The concluding enigma is thereby: which is the real relationship between the genotype, phenotype and clinics? And, even more provocatively, would genotype analysis replace phenotypic testing in routine laboratory practice? There is no unequivocal answer to these questions as yet. Indeed, genetic testing has the great inherent potentials of identifying risk marriages, noninvasive prenatal fetal sex determination and preimplantation genetic diagnosis. It also helps predict, diagnose and treat pathologies, but it cannot be considered the “magic bullet” in the above mentioned pathologies as in other disorders because the predictivity of genetic testing gradually decreases throughout this translational process (Figure 2). Some important ethical issues should also be considered. At this point in time the link between genetic testing and clinics is labile for several pathologies, so that risk assessment might expose a large number of patients to false reassurances or excessive concerns.

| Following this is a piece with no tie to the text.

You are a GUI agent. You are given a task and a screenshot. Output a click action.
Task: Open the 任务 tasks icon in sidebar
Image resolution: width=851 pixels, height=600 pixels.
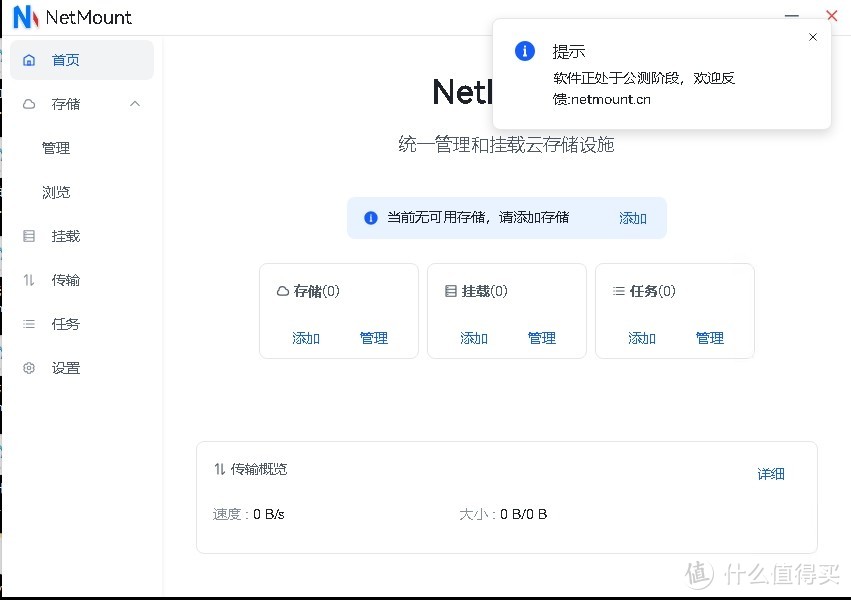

Hopefully, further scientific and technological advancements will help us understand the real role, usefulness and efficacy of genetic analyses, with the expectation that it will not yet replace phenotypic testing, which will remain a cornerstone of laboratory practice for several years to come.
Figure 2. The labile link between genotype, phenotype and clinics due to the decreasing predictivity of genetic testing.